In Lepore’s view, Christensen invites criticism when, in The Innovative University, written with Henry J. Eyring, he subjects higher education (in this case, Harvard) to what Lepore calls “a wildly misguided attempt to apply standards of instruction in the 21st century to standards of instruction in the 17th.” But Robertson counters that “it’s just silly to say disruption is not going to happen to education. It sounds like something people said in the 1990s just before they went out of business.”

Rather than pretending nothing will change, or proposing that everything will change, Roberts argues for a third possibility. “Things are not going to be the same, but not entirely different,” he notes. “The university of the future – [in fact,] the university of now — will have some tech component. Harvard Business School is offering a pre-MBA course that is an online, virtual experience that helps prepare you for an MBA. That doesn’t mean people won’t be showing up in Boston on the first day of class.
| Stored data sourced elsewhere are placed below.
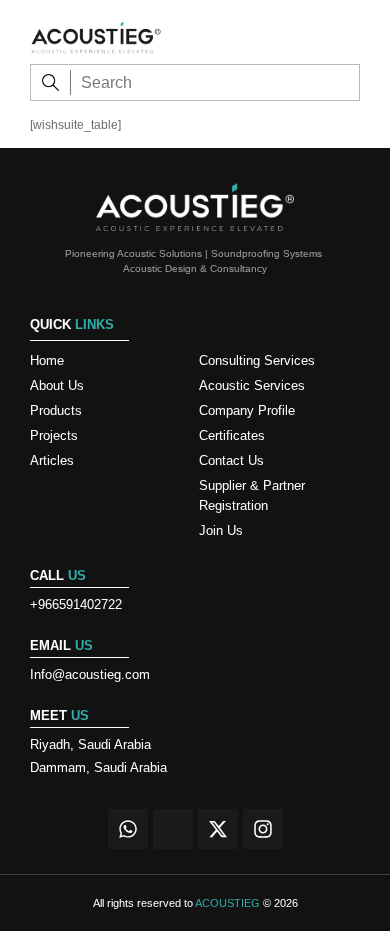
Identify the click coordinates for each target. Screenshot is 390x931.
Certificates (232, 435)
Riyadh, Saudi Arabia (90, 744)
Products (56, 410)
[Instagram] (263, 829)
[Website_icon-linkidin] (173, 829)
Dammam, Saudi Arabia (98, 767)
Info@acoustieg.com (90, 674)
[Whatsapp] (128, 829)
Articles (52, 460)
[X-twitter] (218, 829)
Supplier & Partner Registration (252, 495)
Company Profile (247, 410)
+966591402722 (76, 604)
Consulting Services (257, 360)
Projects (54, 435)
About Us (57, 385)
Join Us (221, 530)
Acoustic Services (252, 385)
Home (47, 360)
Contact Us (231, 460)
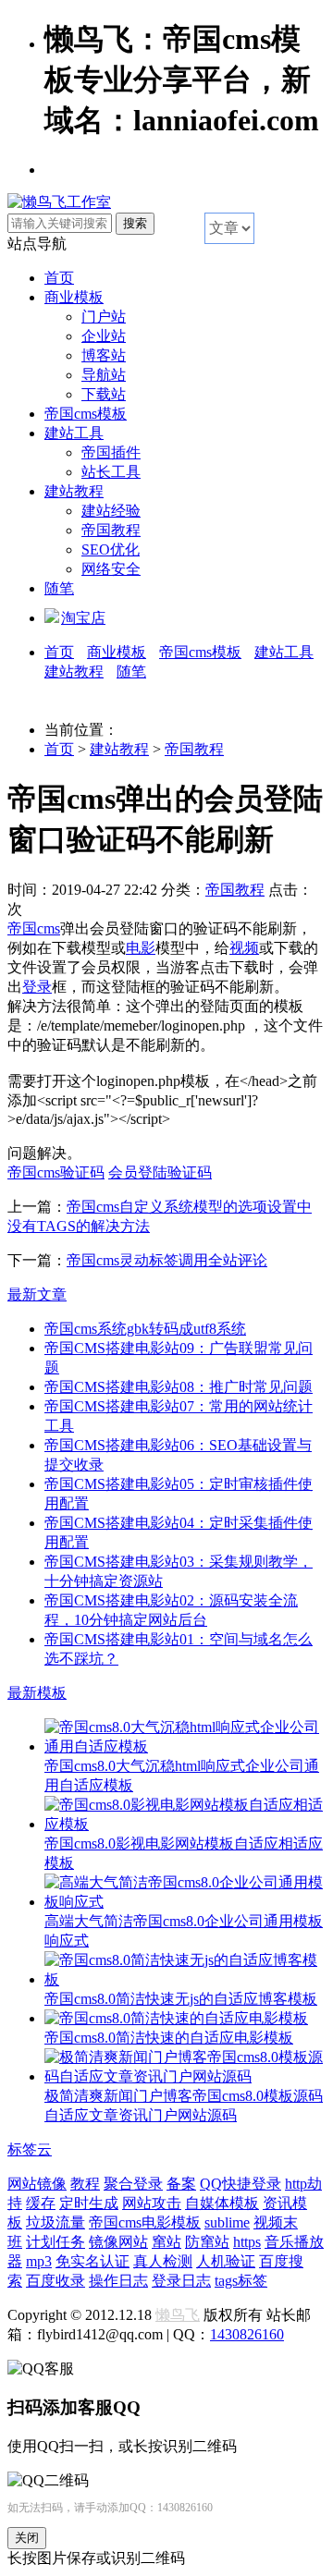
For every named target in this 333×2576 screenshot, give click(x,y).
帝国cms (33, 928)
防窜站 (207, 2242)
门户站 (103, 316)
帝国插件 (111, 452)
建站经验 (111, 511)
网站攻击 (151, 2203)
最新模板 (37, 1693)
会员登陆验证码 (160, 1172)
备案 (181, 2183)
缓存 (41, 2203)
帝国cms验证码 (56, 1172)
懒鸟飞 (177, 2315)
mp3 (39, 2261)
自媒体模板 (222, 2203)
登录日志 (181, 2281)
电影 (140, 948)
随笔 (59, 588)
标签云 (29, 2149)
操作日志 (118, 2281)
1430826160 (247, 2334)
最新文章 (37, 1294)
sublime (227, 2222)
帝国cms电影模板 (145, 2222)
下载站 (103, 394)
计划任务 (55, 2242)
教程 (85, 2183)
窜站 (166, 2242)
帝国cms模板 (85, 413)
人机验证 (225, 2261)
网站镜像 (37, 2183)
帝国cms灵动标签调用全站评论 (167, 1260)
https (247, 2242)
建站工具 (74, 433)
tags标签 (241, 2281)
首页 (59, 278)
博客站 (103, 355)
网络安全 (111, 569)
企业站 (103, 336)
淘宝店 (83, 618)
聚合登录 (133, 2183)
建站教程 (74, 491)
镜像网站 (118, 2242)
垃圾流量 (55, 2222)
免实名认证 (93, 2261)
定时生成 (88, 2203)
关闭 (27, 2538)
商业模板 (74, 297)
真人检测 (162, 2261)
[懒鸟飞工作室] (59, 202)
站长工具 (111, 472)
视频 (244, 948)
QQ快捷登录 (240, 2183)
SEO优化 (110, 549)
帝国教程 (111, 530)
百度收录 (55, 2281)
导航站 (103, 375)
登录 (37, 987)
But isn’t that also the start of an experience in an interesting and important way?”

Johns Hopkins business school professor Ravi Aron says it is important to remember that disruption leaves behind a tremendous number of winners. “If universities use a combination of adjuncts and online delivery to cap the costs of delivering courses, while it would depress the demand for a Ph.D. in the academic market, it would help contain the costs of education and expand its reach.” Similarly, Aron adds, disruption in the recording industry has benefited many consumers, as well as musicians themselves who no longer must go through gatekeepers to get their product to market. “While the demand for the services of classically trained musicians drops, the access to classical music has been greatly democratized by the digital delivery of music,” he says.
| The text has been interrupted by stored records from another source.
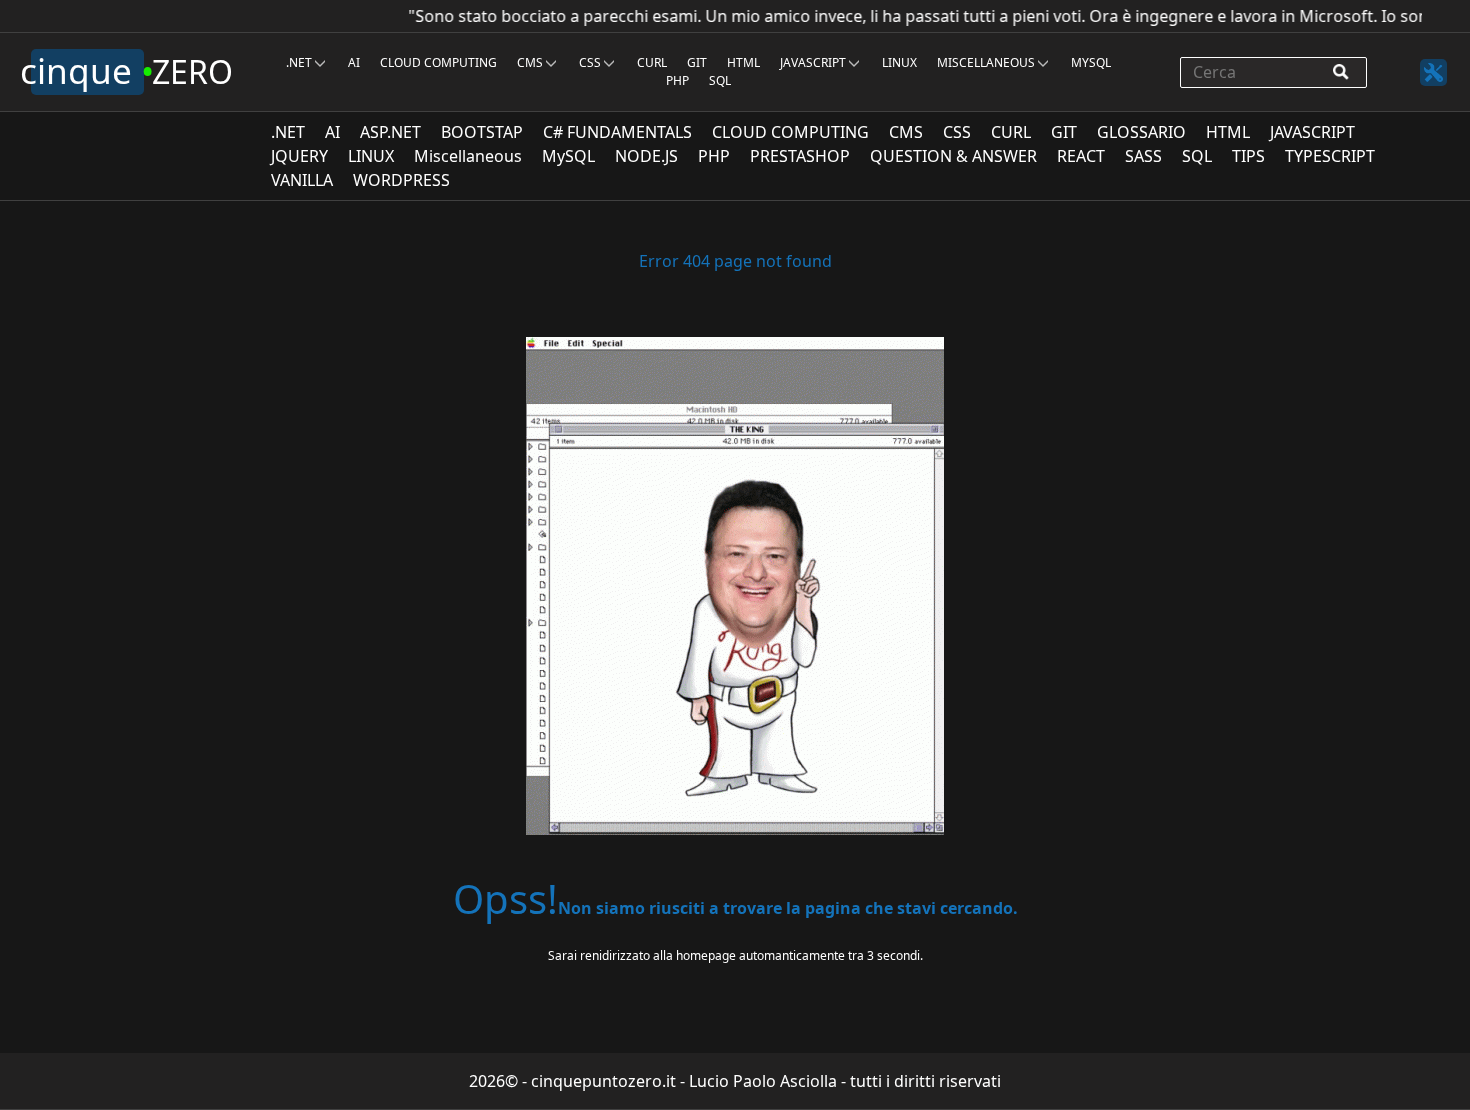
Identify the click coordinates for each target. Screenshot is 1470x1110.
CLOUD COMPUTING (438, 62)
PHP (677, 80)
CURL (652, 62)
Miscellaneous (986, 62)
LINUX (899, 62)
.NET (299, 62)
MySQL (1091, 62)
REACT (1089, 156)
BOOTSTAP (490, 132)
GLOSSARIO (1149, 132)
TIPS (1256, 156)
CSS (590, 62)
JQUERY (307, 156)
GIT (697, 62)
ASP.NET (398, 132)
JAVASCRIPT (813, 62)
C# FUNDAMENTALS (625, 132)
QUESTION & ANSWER (961, 156)
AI (354, 62)
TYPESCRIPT (1338, 156)
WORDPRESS (409, 180)
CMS (530, 62)
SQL (720, 80)
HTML (743, 62)
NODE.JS (654, 156)
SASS (1151, 156)
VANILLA (310, 180)
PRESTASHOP (808, 156)
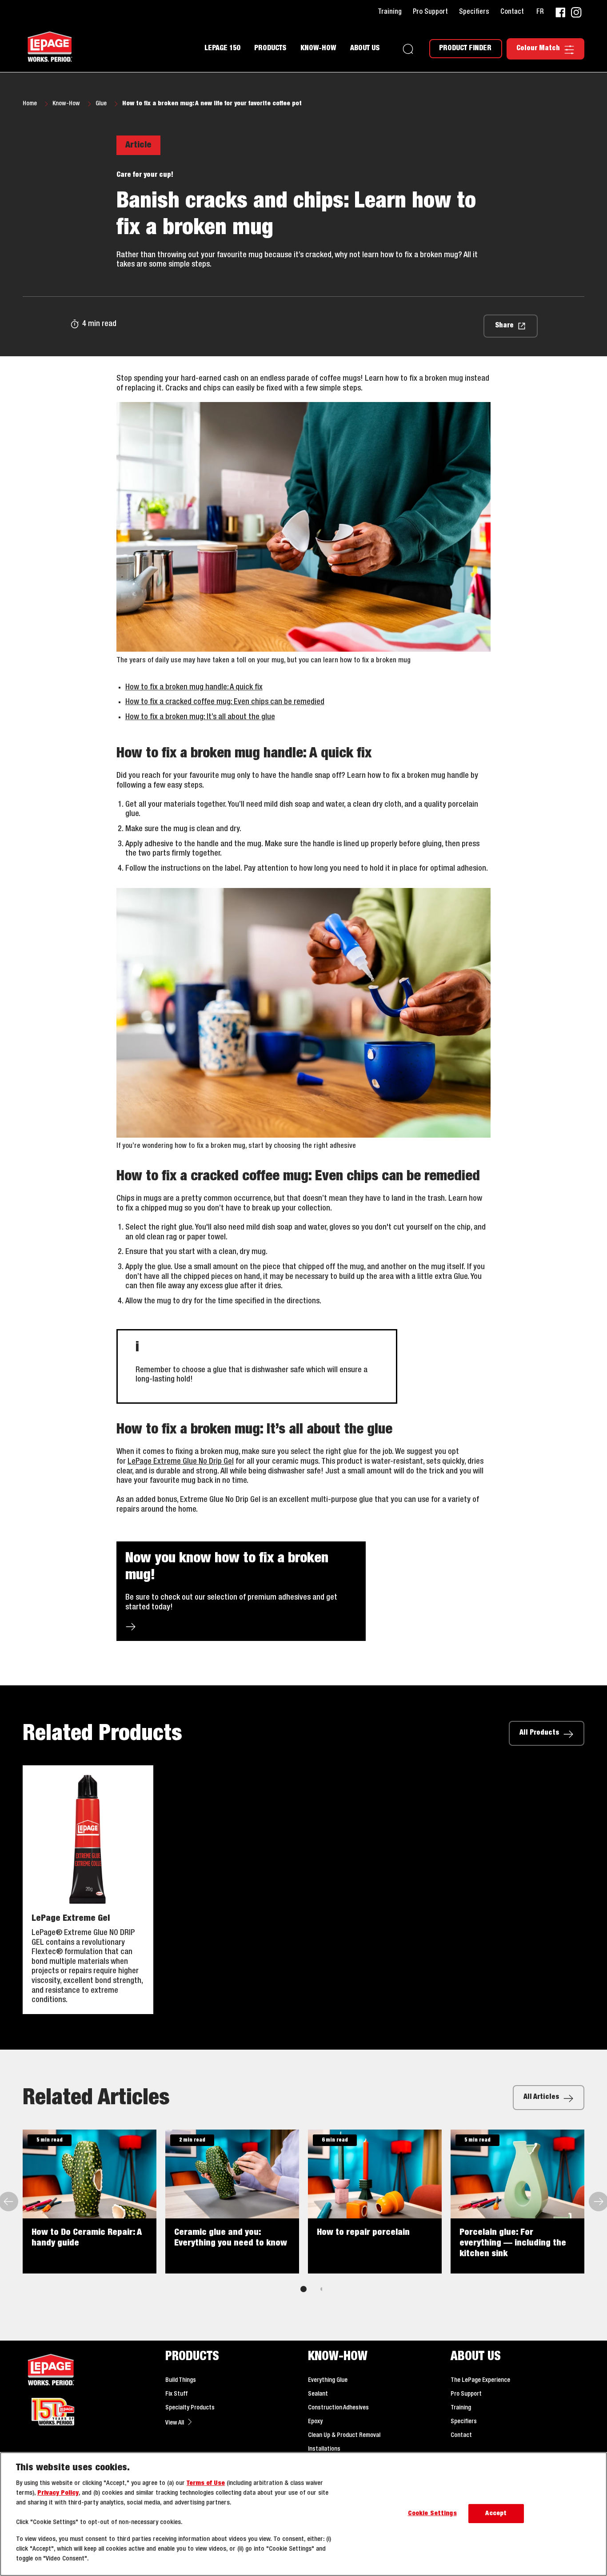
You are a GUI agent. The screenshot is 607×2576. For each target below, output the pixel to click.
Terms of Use (206, 2483)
Like Lepore, Aron notes, however, that disruption cannot be extended into all sectors of society without potentially dire consequences. “The reason that the disruption framework is misappropriated is because of a lack of understanding of the objective function of the enterprise,” he says.

A corporation’s objective function can be understood in terms of earnings before interest, taxes, depreciation and amortization (EBITDA), he notes, and disruption has a meaning in that context. “However, an entity such as a university, a hospital or a government-funded infrastructure project — such as mass transit, or an airport — has an objective function that is very different from EBITDA and net margins,” Aron points out. “Disruption is often invoked by consultants and soundbite gurus to explain why these entities fail. The fact that these entities are not maximizing the objective functions that the consultants think that they should is lost on them. It is akin to a disruption consultant telling the Vienna Philharmonic, ‘If you can implement a program of continuous productivity improvement, the Unfinished Symphony could be finished.’ The solutions that the ‘disruption consultants’ come up with range from the trite and the trivial to catastrophically dangerous.”